Time for liberal arts colleges to help students find their true vocation

For liberal arts colleges, the idea of knowledge for knowledge sake can no longer be your primary focus.

Vocation. This is a word with deep and important significance. Liberal Arts. This is an ideal of education with an equally deep set of meanings. Liberal arts colleges already do a great job developing a diverse group of socially responsible, critical thinkers, but they must start guiding students to their true vocation. For liberal arts colleges, the idea of knowledge for knowledge sake can no longer be your primary focus. That idea died with the onset of the Internet.

I don’t mean vocation in the way it is used today, a trade, but rather by its original meaning, “to find one’s calling.” So, how is this achieved while staying true to the foundations of a liberal arts education?

The answer is deceptively simple; liberal arts institutions can no longer stand pat with traditional models alone. They must start to embrace career exploration, technology, and professional programs.

For far too long the idea of preparing students for a career has been a taboo topic on liberal arts campuses. But, it is not enough only to give students the skills they will need to be creative, ethical leaders. They also need — and they want — to see how these skills translate to the workforce. A liberal arts education should prepare students for not only their first career but also the next two or three after that.

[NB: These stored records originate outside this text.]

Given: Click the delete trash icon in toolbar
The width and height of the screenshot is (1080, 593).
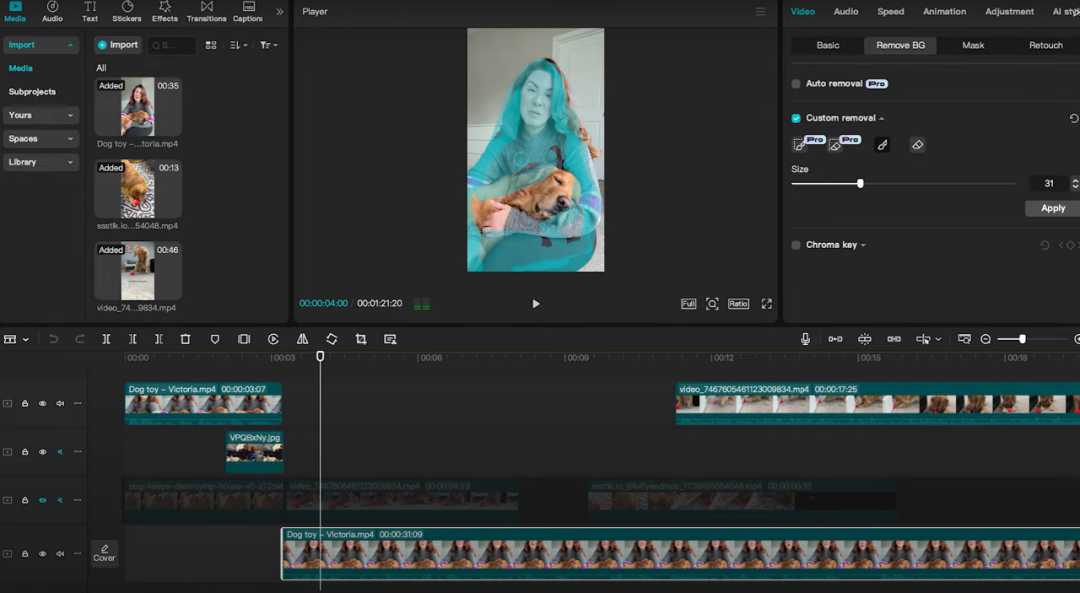Looking at the screenshot, I should pos(185,339).
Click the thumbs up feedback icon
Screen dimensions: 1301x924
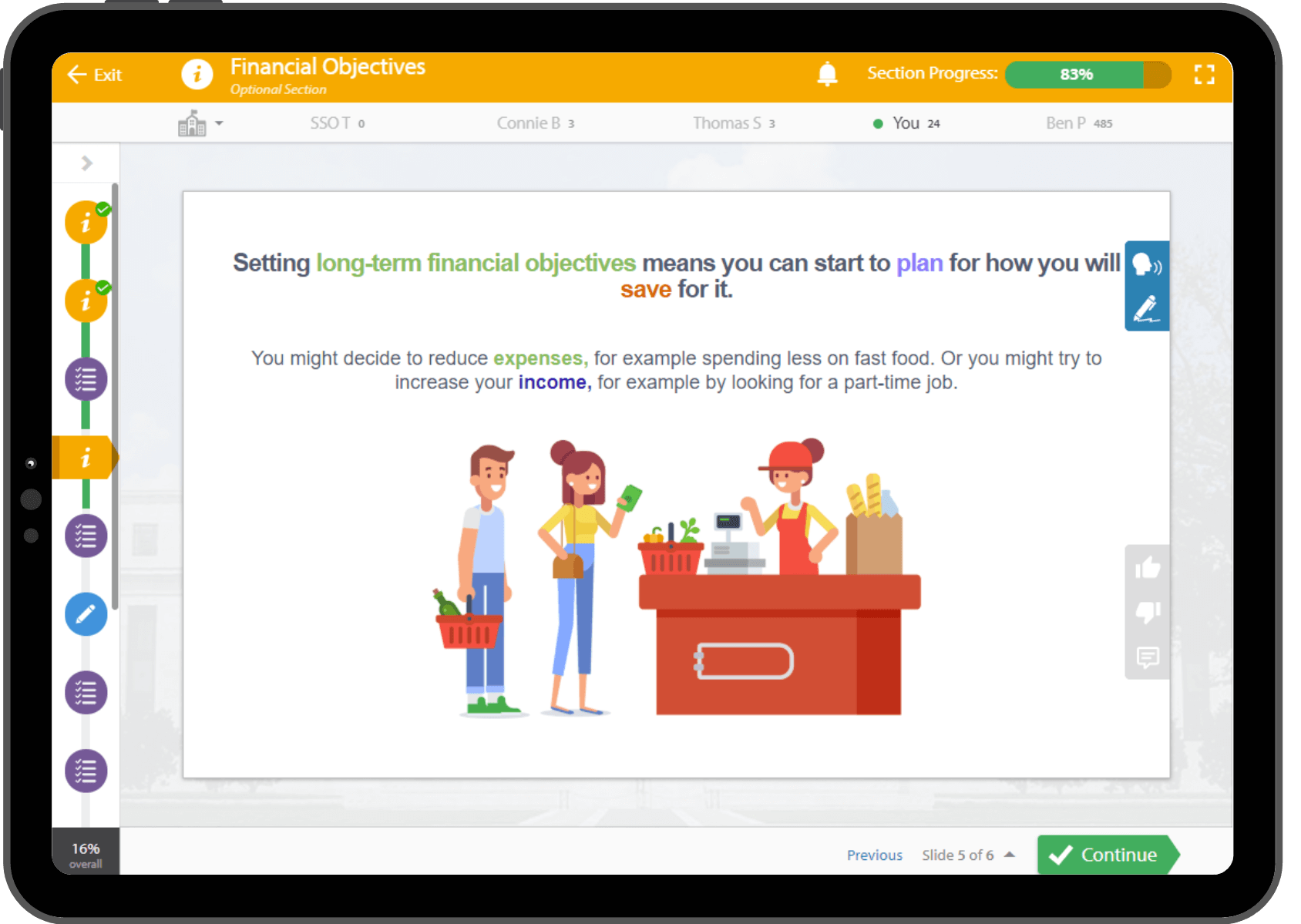[x=1148, y=568]
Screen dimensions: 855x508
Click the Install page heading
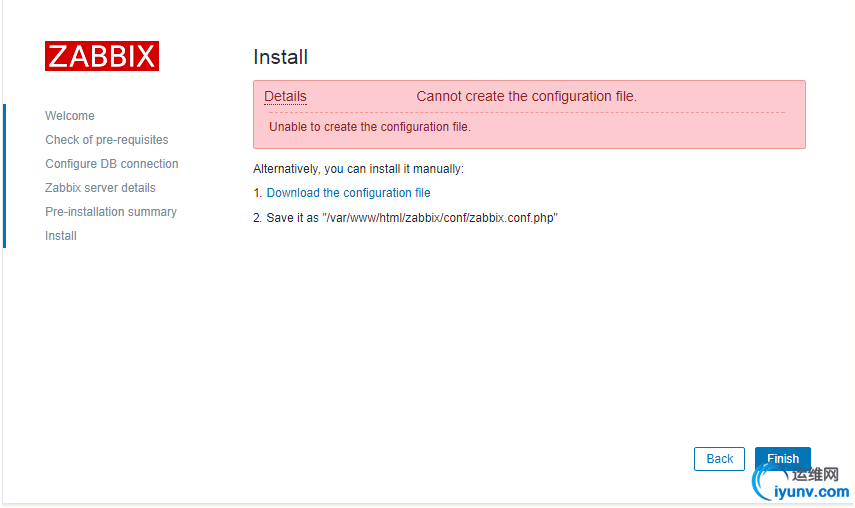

To do that, students must have the freedom to explore the different opportunities that a liberal arts institution affords them. This exploration allows them to find their passions. And, at the end of the day, students are more successful, more deeply engaged, and even happier when they have passion for their careers.

One way that Moravian College achieves this exploration is by encouraging students NOT to declare a major during their first year. By not handcuffing them with a major initially, we encourage them to explore what is out there before committing to a course of study. This way, they don’t do two years of study in major, only to learn they want to change majors their junior year. The College has also created internship and Co-Op programs to give students extensive work experience in different fields so they don’t pick a career that leads to a deeply unsatisfying job.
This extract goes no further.